You may remember that about three years ago there was an ITV documentary, Love's Farewell which showed Malcolm Pointon, a dementia sufferer and his wife, Barbara, as they moved through Malcolm's illness to his death. I had seen the hubub in the media about the rights and wrongs of showing someone close to death on TV but, somehow, I had not registed the names of the people involved. I started to watch the documentary not realising that it would turn out to be about the tutors who taught me when I studied music at Homerton College, Cambridge in the 1970's. Both Malcolm and Barbara, gifted musicians and broadcasters, were on the staff of the music department there. I well remember Malcolm's honest and helpful advice about my attempts at composition for the piano. So I was deeply moved to hear him still making music at the piano despite a considerable degree of dementia. Watching this program and then various visits I have made to groups who provide day care for people with Alzheimers and other forms of dementia in this area sparked my interest in the provision of care for sufferers. Much of the standard care that is available does not suit the needs of people with dementia very well. Their great needs are for time (not being rushed) and for continuity (it's more difficult for someone with dementia to cope with making new relationships). We all know that the pressures on services that provide care mean that these two things can be almost impossible to achieve.

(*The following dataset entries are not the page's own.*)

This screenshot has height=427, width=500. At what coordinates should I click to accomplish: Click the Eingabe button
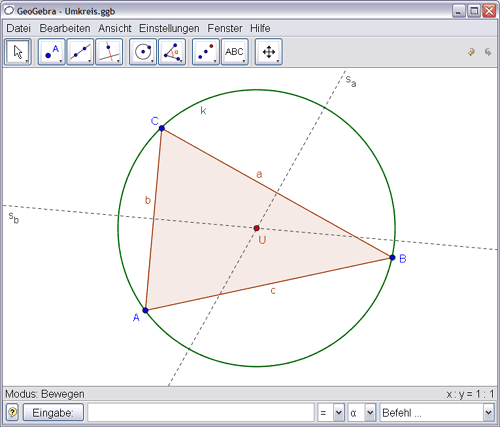[53, 413]
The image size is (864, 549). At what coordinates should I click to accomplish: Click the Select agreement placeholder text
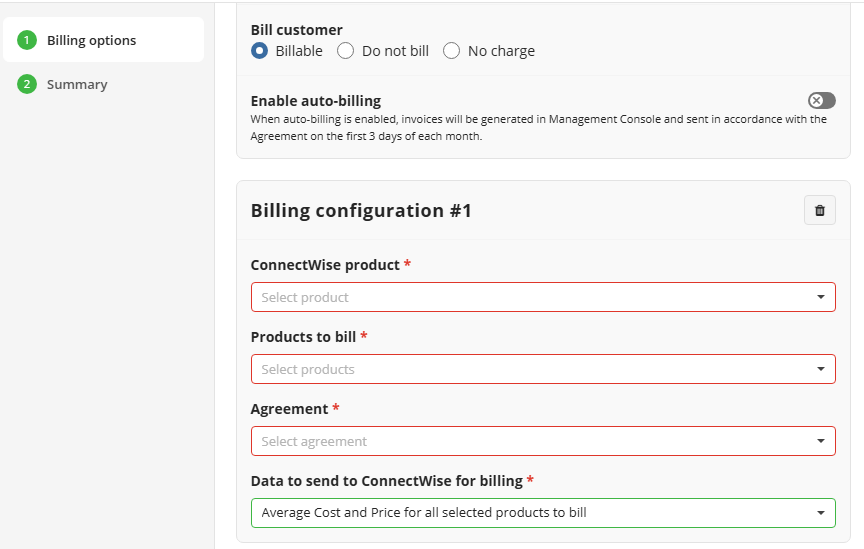(x=314, y=442)
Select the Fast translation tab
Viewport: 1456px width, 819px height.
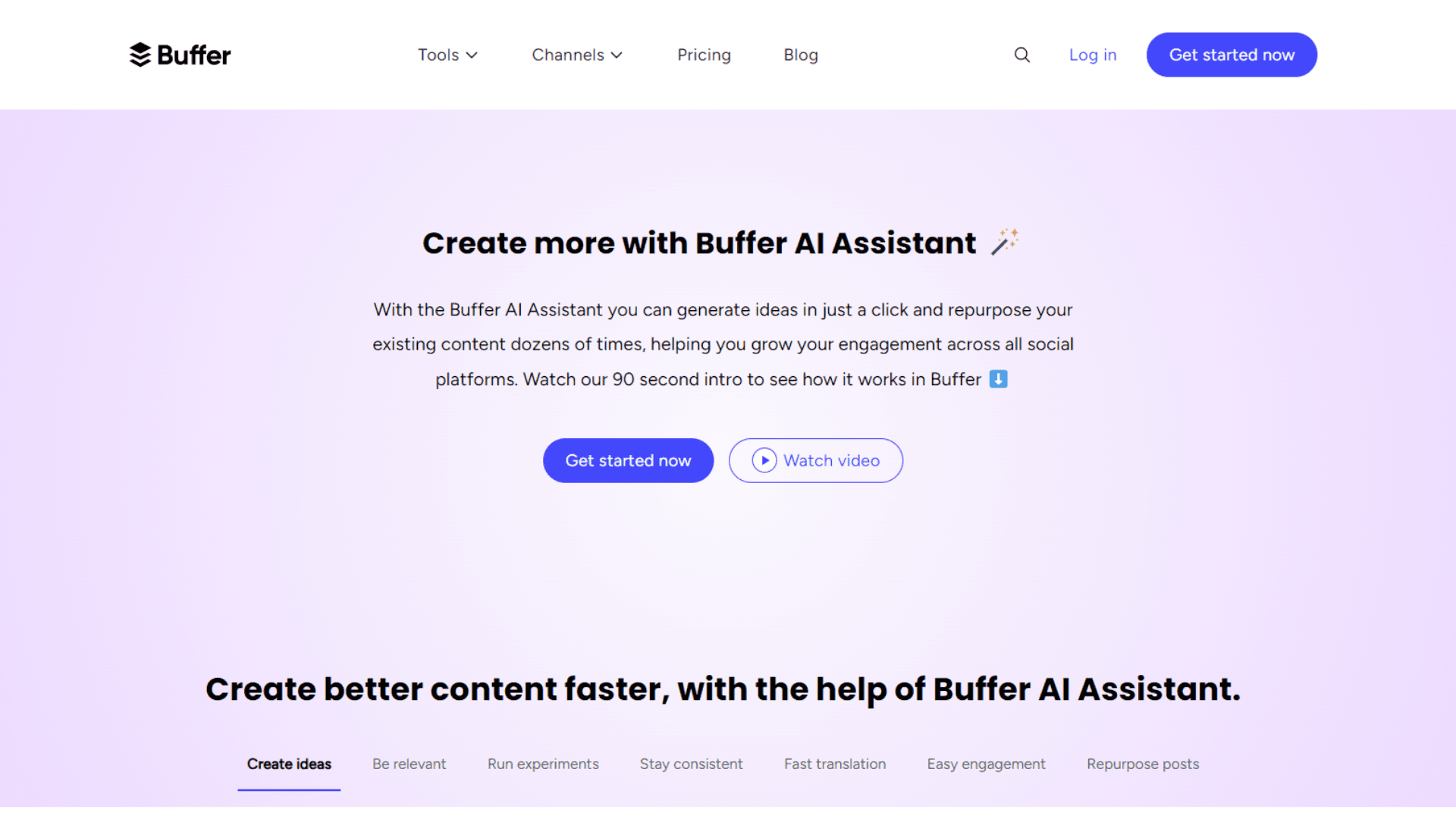[x=836, y=763]
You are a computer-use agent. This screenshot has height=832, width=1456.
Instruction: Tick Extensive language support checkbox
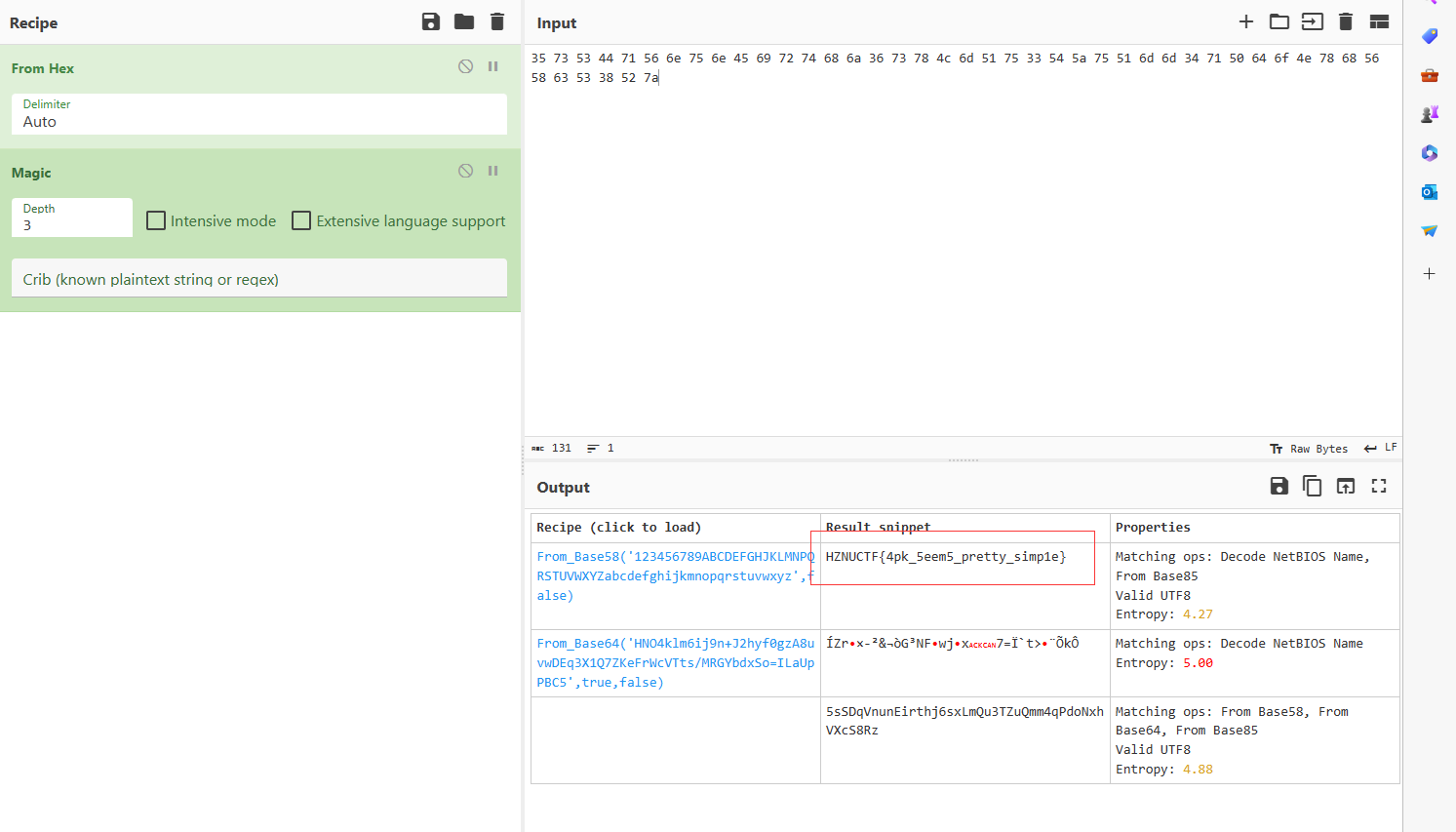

Acorn has been supporting the Alzheimer's Society which is based at Phoenix Park in Ripon. From that office, the Society covers Ripon, Harrogate and Craven. Besides running a 9-4 Monday - Friday Helpline, the Alzheimer's Society support befriending servies, lunch clubs and cafes, holidays for sufferers and carers and home visits by dementia support workers who have some specialist knowledge and skills. In a little on-line presentation Why Skillful Care Matters, Barbara Pointon describes the things that make a difference. The right kind of care can mean that someone is able to stay in their own home and relatives are able to continue life's journey with their loved one without becoming completely overwhelmed by the demands of caring.
www.lwdp.org.uk/05_barbara_pointon_presentation_why_skillful_caring_matters.pdf
Barbara and Malcolm's bravery in sharing their story has produced greater national awareness of the plight of people with dementia. People like Acorn and the Alzheimer's Society co-ordinate efforts locally and help to get care to the people who need it. This is an area of health care that is going to become as big a concern as the fight against cancer in future years. It is part of the story of growing older, a story that must be told and given its place in our thinking about priorities for how and where we deliver care and what research is funded. The course of the disease is slow and doesn't attract the sustained sympathy or interest that some conditions do; the fact that caring for someone with dementia requires a different set of prioirites and communication skills from those normally used and valued in social settings makes carers isolated. 60,000 deaths a year, in the UK, are attributable to dementia and the incidence of the various forms of dementia is rising. Many families are caring for someone affected by it.